Give the data below again, word for word.

* * * * *

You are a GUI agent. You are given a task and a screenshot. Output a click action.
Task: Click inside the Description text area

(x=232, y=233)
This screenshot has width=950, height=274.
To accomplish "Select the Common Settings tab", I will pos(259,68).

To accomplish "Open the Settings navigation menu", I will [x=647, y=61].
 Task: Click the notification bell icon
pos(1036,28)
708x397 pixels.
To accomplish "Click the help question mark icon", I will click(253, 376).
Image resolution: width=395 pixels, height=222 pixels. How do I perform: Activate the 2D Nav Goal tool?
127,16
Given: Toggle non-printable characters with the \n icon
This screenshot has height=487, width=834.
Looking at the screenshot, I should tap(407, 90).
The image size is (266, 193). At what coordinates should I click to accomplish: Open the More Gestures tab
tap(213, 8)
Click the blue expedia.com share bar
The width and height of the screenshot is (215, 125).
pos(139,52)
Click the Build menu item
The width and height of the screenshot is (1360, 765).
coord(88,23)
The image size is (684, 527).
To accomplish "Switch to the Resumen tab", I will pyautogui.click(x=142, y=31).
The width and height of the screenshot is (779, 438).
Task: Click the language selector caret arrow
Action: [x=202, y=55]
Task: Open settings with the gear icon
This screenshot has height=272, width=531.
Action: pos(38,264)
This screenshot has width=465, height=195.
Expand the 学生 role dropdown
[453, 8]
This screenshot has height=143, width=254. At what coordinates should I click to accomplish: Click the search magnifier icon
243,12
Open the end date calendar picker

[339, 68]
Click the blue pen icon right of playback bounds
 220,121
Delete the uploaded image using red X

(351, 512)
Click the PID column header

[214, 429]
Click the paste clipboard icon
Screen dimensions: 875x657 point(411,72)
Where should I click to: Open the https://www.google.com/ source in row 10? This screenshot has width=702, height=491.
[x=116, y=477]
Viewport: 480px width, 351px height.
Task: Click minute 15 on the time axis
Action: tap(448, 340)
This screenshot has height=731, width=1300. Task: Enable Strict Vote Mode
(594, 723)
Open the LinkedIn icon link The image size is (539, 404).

* * * * *

Exercise answer:
You are a GUI agent. You are given a task and a screenshot. Output a click action.
Task: Click inside the Description text area

(x=232, y=233)
This screenshot has width=950, height=274.
To accomplish "Select the Common Settings tab", I will pos(259,68).

To accomplish "Open the Settings navigation menu", I will [x=647, y=61].
 Task: Click the notification bell icon
pos(1036,28)
708x397 pixels.
To accomplish "Click the help question mark icon", I will click(253, 376).
Image resolution: width=395 pixels, height=222 pixels. How do I perform: Activate the 2D Nav Goal tool?
127,16
Given: Toggle non-printable characters with the \n icon
This screenshot has height=487, width=834.
Looking at the screenshot, I should tap(407, 90).
The image size is (266, 193). At what coordinates should I click to accomplish: Open the More Gestures tab
tap(213, 8)
Click the blue expedia.com share bar
The width and height of the screenshot is (215, 125).
pos(139,52)
Click the Build menu item
The width and height of the screenshot is (1360, 765).
coord(88,23)
The image size is (684, 527).
To accomplish "Switch to the Resumen tab", I will pyautogui.click(x=142, y=31).
The width and height of the screenshot is (779, 438).
Task: Click the language selector caret arrow
Action: [x=202, y=55]
Task: Open settings with the gear icon
This screenshot has height=272, width=531.
Action: pos(38,264)
This screenshot has width=465, height=195.
Expand the 学生 role dropdown
[453, 8]
This screenshot has height=143, width=254. At what coordinates should I click to accomplish: Click the search magnifier icon
243,12
Open the end date calendar picker

[339, 68]
Click the blue pen icon right of playback bounds
 220,121
Delete the uploaded image using red X

(351, 512)
Click the PID column header

[214, 429]
Click the paste clipboard icon
Screen dimensions: 875x657 point(411,72)
Where should I click to: Open the https://www.google.com/ source in row 10? This screenshot has width=702, height=491.
[x=116, y=477]
Viewport: 480px width, 351px height.
Task: Click minute 15 on the time axis
Action: tap(448, 340)
This screenshot has height=731, width=1300. Task: Enable Strict Vote Mode
(594, 723)
Open the LinkedIn icon link The image size is (539, 404).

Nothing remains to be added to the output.